Die zu besprechende Sequenz besteht aus 3 (sichtbaren) Einstellungen und dauert 4 Minuten und 4 Sekunden (1h39min03s bis 1h43min07s). Sie zeigt die junge rumänische Studentin Otilia, die nach einer illegalen Abtreibung ihrer besten Freundin durch eine heruntergekommene rumänische Stadt der späten 80er Jahre geht, um einen Ort zu finden, an dem sie den toten Embryo in ihrer Handtasche entsorgen kann.  Otilia steht aufgrund der Illegalität ihres Unterfangens unter enormer Anspannung, sie zuckt bei jedem kleinsten Geräusch.

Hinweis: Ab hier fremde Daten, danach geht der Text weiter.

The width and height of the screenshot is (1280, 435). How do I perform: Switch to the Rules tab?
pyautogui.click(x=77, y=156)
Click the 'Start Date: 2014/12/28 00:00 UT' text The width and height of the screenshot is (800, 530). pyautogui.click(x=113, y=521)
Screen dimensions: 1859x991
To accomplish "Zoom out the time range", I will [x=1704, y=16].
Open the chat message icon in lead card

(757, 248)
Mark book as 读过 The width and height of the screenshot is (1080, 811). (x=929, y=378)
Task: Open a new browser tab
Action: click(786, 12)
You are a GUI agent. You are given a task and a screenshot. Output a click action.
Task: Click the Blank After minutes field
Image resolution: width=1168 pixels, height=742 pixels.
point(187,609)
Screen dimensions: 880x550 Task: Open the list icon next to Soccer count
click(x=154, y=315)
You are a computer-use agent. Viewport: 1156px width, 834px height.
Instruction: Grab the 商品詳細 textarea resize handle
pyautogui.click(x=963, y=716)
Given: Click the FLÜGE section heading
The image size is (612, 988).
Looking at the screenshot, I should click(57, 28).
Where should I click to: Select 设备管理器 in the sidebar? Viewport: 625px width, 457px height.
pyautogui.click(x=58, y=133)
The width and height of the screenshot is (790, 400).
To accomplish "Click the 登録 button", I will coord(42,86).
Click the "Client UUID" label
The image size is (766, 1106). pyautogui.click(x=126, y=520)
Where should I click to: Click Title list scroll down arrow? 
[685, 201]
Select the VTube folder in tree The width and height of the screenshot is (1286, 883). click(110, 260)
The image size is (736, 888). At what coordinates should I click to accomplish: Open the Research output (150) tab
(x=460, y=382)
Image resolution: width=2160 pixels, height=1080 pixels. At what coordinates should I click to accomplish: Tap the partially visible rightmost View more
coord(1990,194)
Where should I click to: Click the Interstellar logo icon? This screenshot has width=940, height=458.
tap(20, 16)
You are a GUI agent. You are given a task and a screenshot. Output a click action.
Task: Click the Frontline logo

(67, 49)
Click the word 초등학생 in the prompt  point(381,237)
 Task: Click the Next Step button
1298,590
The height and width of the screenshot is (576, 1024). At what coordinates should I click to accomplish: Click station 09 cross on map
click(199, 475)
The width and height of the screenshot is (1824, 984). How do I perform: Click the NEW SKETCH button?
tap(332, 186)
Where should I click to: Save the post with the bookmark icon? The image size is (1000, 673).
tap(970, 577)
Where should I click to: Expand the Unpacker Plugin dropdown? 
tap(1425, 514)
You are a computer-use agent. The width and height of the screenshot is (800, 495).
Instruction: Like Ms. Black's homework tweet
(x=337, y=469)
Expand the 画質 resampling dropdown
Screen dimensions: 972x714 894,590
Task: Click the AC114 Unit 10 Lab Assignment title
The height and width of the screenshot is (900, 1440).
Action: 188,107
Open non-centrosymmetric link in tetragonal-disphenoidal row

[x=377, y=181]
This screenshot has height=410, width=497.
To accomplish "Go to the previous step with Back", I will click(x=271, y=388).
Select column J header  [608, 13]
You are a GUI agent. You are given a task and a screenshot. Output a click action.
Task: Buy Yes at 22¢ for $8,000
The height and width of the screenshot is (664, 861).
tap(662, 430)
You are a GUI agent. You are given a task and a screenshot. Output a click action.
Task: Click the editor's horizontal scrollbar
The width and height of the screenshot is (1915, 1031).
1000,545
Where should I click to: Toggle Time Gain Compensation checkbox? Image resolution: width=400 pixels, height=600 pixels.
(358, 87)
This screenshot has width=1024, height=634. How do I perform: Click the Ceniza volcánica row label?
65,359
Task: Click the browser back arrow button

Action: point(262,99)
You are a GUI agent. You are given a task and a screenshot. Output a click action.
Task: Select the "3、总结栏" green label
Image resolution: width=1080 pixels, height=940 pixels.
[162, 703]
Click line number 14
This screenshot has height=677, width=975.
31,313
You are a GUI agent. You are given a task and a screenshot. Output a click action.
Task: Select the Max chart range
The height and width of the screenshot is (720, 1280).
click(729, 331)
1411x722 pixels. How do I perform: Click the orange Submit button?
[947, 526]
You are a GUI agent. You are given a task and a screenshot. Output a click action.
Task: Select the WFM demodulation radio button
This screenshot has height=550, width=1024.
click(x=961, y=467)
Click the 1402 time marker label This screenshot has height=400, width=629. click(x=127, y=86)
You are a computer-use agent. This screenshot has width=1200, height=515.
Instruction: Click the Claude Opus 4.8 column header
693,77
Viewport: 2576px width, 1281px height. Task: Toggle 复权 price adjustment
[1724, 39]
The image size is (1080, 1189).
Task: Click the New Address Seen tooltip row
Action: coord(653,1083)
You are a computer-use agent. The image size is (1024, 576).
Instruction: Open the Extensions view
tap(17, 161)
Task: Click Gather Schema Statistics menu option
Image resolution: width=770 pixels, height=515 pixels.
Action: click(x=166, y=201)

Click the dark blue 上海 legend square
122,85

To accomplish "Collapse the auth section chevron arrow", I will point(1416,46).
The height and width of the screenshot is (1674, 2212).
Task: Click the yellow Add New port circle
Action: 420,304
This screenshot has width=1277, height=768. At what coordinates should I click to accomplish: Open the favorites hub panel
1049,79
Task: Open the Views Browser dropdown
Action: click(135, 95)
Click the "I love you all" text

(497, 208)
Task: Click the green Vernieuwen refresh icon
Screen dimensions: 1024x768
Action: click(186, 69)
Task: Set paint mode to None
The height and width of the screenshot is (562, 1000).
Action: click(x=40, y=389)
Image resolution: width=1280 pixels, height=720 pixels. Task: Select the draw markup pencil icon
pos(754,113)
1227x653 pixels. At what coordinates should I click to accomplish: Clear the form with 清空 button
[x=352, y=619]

Gleichzeitig ist sie von einer unheimlichen Leere gekennzeichnet, da ihre Freundschaft und auch ihre Beziehung zu ihrem Freund aufgrund der Ereignisse in den letzten Stunden enorm gelitten haben. Zunächst geht sie etwas ziellos durch die Straßen. Nach dem sie einen Passanten nach einem Taxi oder Bus gefragt hat, beginnt die wortlose Sequenz. Sie irrt durch diffuse Lichter und eine ergreifende Dunkelheit bis sie schließlich neben einem großen Müllcontainer stehenbleibt. Doch just in dem Moment, in dem sie es wagen will, kommt ein Hund um die Ecke und stimmt mit in das kollektive Gebelle der Straßen ein. Otilia erschrickt und geht schnellen Schrittes weiter. Sie blickt sich suchend um, immer Ausschau haltend nach Möglichkeiten das Baby wegzuwerfen und  dabei nicht gesehen zu werden. Ein Auto fährt an ihr vorbei. Otilia blickt zur Seite, sodass ihr Gesicht nicht zu erkennen ist vom Fahrer. Dann betritt sie einen Wohnblock und geht die Treppen nach oben. Dort befindet sich ein Müllschlucker. Sie wirft das Baby hinein und nachdem der Aufprall zu hören ist, steht sie noch für einige Sekunden, wild atmend und sich langsam beruhigend. Sie kehrt zurück zum Hotel. Vor dem Zimmer, indem sie ihre beste Freundin vermutet und in dem auch die Operation stattgefunden hatte, bleibt sie noch einen Moment. Ein Licht im Flur flackert, kaum eines der Deckenlichter ist funktionsfähig. Otilia setzt sich auf einen der vier rotgepolsterten Sessel zwischen den beiden rotgepolsterten Sofas. Sie droht zusammenzubrechen. Dann richtet sie sich auf, geht zur Tür und klopft.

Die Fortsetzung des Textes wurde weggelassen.